Multiple Regression – Linear Regression Validation Performance Despite Linearity Assumptions

boostingleast squareslinearitymultiple regressionresiduals

I have a dataset with about 8000 samples and 18 predictors (16 continuous, 2 categorical). I am trying fit a linear regression, but despite trying multiple transformations, I can't make it meet the linearity assumption by checking at the predicted vs actual plot. The best I can do is:

enter image description here

Also the residuals looks normal to the naked eye but they don't pass any normality statistical test, so this assumption is not met neither.

However, when testing the regression on other datasets as validation, it performs just as good as an XGBoost model fit on the same data (LR: R2=0.47, MAPE=13.72; XGB: R2=0.47, MAPE: 13.32).

The validation data has approximately the same range of values as the test data, so extrapolation does not seem to be the issue.

My question is: if linear regression is doing that good in MAPE, RMSE and R2 in external datasets, can you ignore that it does not meet the assumptions? Is it telling me that it could do even better if it met the assumptions? And how can it be that despite not meeting the linearity assumption, it still does as good as XGBoost, which should handle non-linear data better?
═══
Work to be completed » Update everything from "Multiple Regression –" down to "R2=0.47, MAPE: 13.32)." in the regression thread, putting "LightGBM" wherever "XGBoost" appears. The listing that comes next has no connection to the regression thread.

Information provided »
═══
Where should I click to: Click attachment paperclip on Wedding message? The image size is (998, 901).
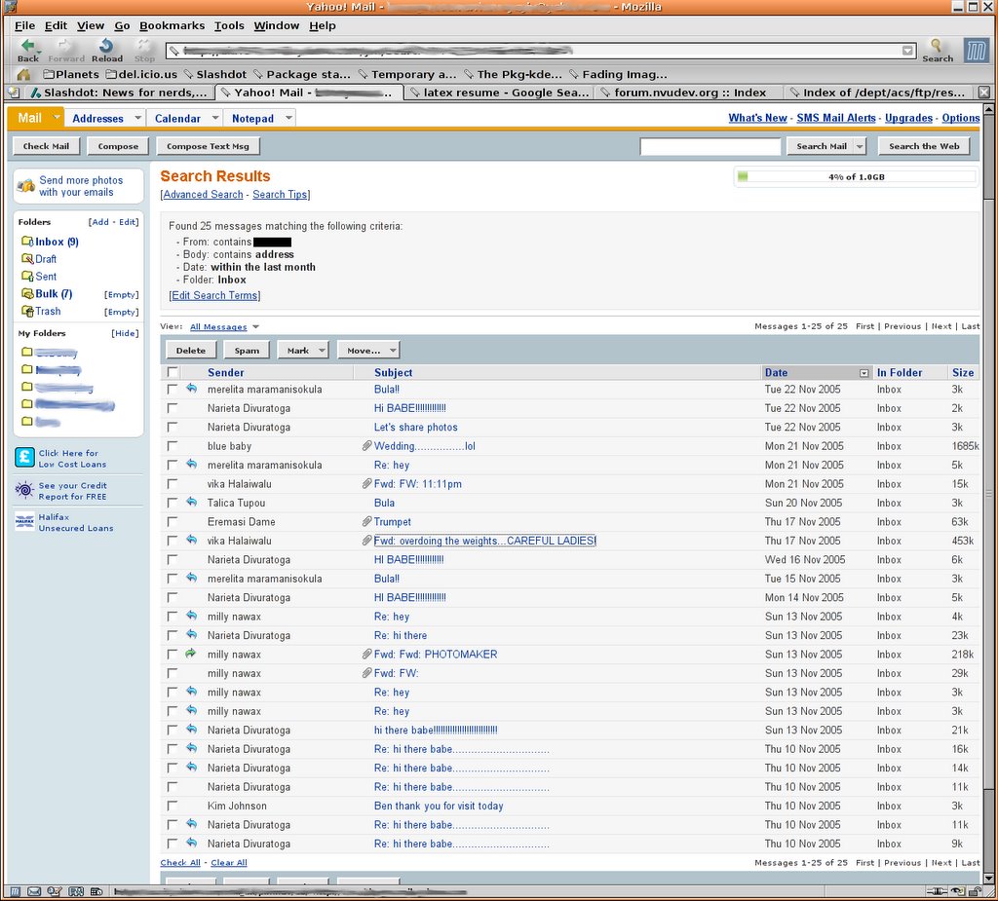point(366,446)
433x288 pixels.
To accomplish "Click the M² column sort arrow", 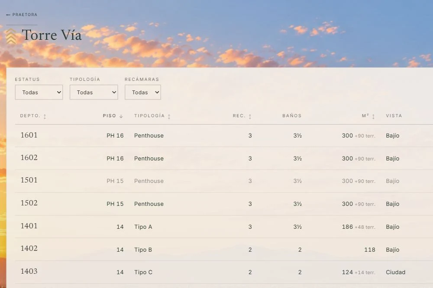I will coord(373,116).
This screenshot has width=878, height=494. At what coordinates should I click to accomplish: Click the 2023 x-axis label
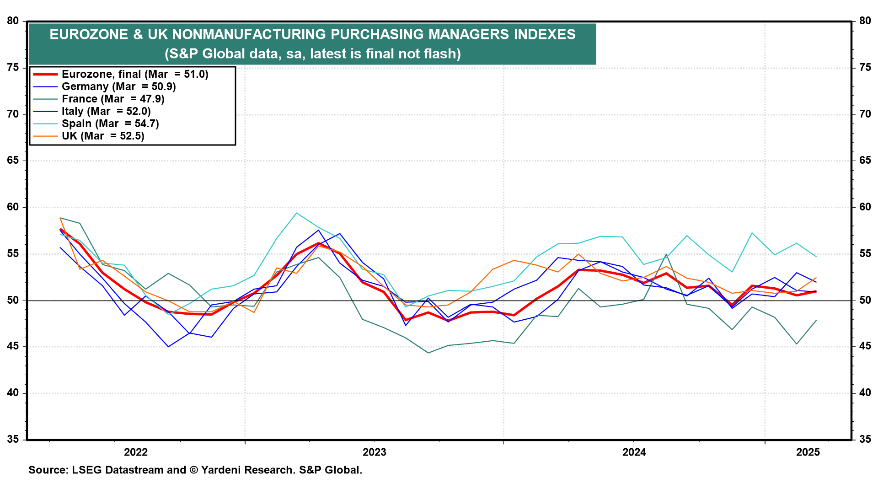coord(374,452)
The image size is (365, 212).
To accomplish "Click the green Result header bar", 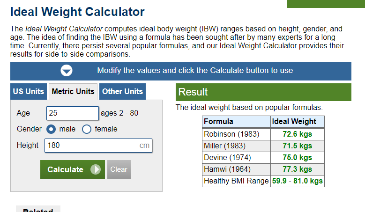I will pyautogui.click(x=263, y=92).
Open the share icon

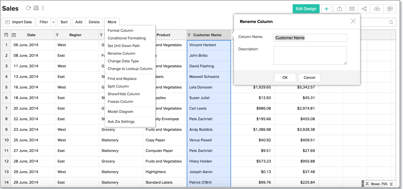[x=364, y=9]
═══
Exercise result »
Multiple Regression – Linear Regression Validation Performance Despite Linearity Assumptions

boostingleast squareslinearitymultiple regressionresiduals

I have a dataset with about 8000 samples and 18 predictors (16 continuous, 2 categorical). I am trying fit a linear regression, but despite trying multiple transformations, I can't make it meet the linearity assumption by checking at the predicted vs actual plot. The best I can do is:

enter image description here

Also the residuals looks normal to the naked eye but they don't pass any normality statistical test, so this assumption is not met neither.

However, when testing the regression on other datasets as validation, it performs just as good as an LightGBM model fit on the same data (LR: R2=0.47, MAPE=13.72; XGB: R2=0.47, MAPE: 13.32).